What this task involves –
Reproduce the material word for word, from the line that contains "Click the Invite" through the final line of the material, both ends included.

Data provided –

★ ★ ★

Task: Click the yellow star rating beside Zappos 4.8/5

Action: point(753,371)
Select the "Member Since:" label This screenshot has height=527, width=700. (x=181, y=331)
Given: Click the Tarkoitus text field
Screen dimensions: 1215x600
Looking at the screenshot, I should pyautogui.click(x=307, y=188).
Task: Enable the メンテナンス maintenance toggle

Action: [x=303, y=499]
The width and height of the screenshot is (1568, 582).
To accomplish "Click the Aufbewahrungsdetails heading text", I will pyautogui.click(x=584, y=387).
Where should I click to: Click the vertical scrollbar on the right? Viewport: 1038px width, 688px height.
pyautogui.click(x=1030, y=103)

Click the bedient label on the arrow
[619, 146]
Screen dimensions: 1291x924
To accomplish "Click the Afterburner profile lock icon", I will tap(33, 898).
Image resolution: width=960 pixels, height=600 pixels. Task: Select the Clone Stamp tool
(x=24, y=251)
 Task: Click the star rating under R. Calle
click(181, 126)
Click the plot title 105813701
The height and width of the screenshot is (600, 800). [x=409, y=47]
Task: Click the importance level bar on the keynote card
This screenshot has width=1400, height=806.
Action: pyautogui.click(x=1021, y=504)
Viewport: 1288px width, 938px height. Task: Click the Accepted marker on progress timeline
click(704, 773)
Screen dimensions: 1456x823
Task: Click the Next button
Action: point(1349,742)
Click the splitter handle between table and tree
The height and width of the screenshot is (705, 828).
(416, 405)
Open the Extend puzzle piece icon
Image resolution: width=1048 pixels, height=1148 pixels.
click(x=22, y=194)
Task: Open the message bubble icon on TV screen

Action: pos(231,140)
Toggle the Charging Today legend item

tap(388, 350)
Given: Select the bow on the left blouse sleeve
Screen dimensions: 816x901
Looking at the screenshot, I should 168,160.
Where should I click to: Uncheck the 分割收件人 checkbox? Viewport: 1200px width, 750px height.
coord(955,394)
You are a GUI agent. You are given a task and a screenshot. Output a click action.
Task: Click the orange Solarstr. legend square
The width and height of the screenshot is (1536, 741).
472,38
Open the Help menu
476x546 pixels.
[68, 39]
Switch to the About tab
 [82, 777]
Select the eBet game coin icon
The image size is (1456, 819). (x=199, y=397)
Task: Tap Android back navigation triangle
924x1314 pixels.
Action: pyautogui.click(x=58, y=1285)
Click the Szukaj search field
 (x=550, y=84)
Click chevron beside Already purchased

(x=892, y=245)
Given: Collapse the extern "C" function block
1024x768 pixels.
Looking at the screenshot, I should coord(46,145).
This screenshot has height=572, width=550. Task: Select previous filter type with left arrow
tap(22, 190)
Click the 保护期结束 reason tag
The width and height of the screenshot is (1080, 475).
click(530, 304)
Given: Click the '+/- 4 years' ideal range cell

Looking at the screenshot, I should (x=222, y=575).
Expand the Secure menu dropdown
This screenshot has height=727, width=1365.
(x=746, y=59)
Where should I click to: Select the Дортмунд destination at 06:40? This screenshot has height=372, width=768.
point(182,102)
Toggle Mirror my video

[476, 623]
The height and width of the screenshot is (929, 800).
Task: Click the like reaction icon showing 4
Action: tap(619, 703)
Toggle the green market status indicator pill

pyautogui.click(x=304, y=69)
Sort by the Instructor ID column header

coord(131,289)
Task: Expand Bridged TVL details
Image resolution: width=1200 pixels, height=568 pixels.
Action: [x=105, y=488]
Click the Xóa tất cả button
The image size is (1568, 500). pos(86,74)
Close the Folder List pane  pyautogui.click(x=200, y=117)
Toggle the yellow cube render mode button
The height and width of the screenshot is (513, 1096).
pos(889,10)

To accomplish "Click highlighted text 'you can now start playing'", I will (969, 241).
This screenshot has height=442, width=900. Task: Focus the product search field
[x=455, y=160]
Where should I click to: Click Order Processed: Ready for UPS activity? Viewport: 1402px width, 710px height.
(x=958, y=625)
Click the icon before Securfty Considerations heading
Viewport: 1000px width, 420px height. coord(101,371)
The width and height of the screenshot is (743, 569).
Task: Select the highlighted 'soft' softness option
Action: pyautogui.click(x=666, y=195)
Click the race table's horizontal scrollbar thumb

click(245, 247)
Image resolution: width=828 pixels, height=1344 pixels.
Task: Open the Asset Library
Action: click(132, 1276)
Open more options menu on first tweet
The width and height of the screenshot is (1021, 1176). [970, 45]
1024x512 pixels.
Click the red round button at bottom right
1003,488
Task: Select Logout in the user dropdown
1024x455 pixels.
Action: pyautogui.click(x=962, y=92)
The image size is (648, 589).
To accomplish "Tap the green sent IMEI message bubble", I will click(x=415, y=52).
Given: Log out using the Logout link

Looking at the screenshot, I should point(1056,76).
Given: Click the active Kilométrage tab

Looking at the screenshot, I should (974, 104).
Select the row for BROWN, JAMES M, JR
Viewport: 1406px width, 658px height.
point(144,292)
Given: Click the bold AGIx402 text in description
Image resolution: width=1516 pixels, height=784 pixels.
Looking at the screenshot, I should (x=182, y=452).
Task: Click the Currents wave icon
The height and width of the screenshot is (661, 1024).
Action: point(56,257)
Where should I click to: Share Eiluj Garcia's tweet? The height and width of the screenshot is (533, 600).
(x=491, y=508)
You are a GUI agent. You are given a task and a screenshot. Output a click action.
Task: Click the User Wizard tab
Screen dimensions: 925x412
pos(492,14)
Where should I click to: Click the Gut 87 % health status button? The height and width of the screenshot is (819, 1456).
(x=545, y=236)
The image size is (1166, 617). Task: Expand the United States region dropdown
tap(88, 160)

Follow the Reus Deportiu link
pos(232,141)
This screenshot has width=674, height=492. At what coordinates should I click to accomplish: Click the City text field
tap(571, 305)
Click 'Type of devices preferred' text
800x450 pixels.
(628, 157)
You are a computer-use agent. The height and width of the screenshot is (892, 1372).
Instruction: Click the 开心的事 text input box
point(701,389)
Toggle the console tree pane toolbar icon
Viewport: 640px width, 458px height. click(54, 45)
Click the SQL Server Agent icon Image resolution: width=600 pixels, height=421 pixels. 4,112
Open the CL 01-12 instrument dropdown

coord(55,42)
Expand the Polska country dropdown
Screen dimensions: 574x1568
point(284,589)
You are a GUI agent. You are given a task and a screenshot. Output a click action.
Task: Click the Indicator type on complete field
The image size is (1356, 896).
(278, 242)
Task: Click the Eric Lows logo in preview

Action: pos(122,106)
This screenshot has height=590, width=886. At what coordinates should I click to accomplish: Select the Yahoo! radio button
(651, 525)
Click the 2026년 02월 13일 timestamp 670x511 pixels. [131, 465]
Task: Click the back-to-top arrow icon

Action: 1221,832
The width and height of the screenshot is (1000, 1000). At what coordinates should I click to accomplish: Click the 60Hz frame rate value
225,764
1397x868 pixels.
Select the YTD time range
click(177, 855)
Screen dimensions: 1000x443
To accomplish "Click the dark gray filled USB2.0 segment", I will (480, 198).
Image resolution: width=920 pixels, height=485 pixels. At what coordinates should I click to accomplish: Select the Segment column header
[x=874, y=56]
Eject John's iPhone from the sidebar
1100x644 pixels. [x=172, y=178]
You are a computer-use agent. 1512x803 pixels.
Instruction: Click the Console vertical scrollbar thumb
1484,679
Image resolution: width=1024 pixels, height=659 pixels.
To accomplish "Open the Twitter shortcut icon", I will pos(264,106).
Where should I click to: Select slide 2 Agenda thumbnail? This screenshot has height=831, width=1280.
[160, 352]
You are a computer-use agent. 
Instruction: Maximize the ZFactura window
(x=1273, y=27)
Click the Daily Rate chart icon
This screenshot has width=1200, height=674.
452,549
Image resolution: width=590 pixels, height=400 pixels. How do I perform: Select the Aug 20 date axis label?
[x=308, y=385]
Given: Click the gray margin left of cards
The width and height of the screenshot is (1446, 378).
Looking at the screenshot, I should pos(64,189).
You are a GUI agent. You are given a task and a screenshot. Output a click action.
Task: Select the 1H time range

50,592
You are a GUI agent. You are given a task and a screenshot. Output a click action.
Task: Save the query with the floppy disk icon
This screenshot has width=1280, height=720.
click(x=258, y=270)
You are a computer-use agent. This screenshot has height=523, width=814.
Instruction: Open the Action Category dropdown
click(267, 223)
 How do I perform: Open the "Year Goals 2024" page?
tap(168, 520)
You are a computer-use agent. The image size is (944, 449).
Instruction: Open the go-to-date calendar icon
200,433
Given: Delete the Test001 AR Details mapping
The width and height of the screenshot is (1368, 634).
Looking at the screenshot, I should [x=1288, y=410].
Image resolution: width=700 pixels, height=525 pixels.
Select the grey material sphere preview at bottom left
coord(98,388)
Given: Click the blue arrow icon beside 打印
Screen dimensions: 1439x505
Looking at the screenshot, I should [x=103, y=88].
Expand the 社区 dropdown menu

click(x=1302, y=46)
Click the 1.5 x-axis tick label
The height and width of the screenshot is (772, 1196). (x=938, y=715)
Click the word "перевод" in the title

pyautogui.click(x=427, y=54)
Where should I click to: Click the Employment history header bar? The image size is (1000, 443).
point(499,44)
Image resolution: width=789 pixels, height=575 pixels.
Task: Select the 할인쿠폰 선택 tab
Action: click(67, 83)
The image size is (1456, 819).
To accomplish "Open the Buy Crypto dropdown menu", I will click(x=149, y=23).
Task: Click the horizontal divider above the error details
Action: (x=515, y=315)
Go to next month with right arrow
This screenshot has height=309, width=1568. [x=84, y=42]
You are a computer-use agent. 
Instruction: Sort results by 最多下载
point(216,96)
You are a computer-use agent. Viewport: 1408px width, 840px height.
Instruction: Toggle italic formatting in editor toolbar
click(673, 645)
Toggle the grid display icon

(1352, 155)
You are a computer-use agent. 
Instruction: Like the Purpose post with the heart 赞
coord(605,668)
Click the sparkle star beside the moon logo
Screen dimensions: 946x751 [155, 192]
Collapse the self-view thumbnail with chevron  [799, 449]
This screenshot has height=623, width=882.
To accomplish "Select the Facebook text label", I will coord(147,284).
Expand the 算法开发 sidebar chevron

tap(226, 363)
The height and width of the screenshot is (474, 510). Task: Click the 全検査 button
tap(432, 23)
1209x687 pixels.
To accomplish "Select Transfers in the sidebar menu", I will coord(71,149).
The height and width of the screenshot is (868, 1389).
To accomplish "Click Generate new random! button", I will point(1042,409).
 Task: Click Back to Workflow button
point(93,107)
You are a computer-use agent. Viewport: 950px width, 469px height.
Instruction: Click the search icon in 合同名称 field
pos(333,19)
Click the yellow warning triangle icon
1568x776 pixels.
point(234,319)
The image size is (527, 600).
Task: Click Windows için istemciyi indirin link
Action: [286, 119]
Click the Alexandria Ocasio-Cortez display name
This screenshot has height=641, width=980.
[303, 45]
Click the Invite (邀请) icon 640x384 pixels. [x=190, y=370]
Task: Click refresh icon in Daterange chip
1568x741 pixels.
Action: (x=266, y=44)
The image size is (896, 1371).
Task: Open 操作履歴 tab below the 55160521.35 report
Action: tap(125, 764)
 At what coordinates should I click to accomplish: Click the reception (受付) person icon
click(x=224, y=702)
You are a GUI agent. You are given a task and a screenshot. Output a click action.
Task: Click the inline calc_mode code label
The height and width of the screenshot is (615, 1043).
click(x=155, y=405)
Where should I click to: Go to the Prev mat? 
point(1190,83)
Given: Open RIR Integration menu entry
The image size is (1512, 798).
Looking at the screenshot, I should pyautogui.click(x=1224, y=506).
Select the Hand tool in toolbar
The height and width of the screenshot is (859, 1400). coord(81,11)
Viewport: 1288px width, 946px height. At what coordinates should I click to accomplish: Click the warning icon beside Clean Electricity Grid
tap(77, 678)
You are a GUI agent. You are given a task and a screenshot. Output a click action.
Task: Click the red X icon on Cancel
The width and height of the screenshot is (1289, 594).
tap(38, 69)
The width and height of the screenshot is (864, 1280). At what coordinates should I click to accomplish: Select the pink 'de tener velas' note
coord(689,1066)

★ ★ ★

Result of the exercise –
Click the Invite (邀请) icon 640x384 pixels. [x=190, y=370]
Task: Click refresh icon in Daterange chip
1568x741 pixels.
Action: (x=266, y=44)
The image size is (896, 1371).
Task: Open 操作履歴 tab below the 55160521.35 report
Action: tap(125, 764)
 At what coordinates should I click to accomplish: Click the reception (受付) person icon
click(x=224, y=702)
You are a GUI agent. You are given a task and a screenshot. Output a click action.
Task: Click the inline calc_mode code label
The height and width of the screenshot is (615, 1043).
click(x=155, y=405)
Where should I click to: Go to the Prev mat? 
point(1190,83)
Given: Open RIR Integration menu entry
The image size is (1512, 798).
Looking at the screenshot, I should pyautogui.click(x=1224, y=506).
Select the Hand tool in toolbar
The height and width of the screenshot is (859, 1400). coord(81,11)
Viewport: 1288px width, 946px height. At what coordinates should I click to accomplish: Click the warning icon beside Clean Electricity Grid
tap(77, 678)
You are a GUI agent. You are given a task and a screenshot. Output a click action.
Task: Click the red X icon on Cancel
The width and height of the screenshot is (1289, 594).
tap(38, 69)
The width and height of the screenshot is (864, 1280). At what coordinates should I click to accomplish: Select the pink 'de tener velas' note
coord(689,1066)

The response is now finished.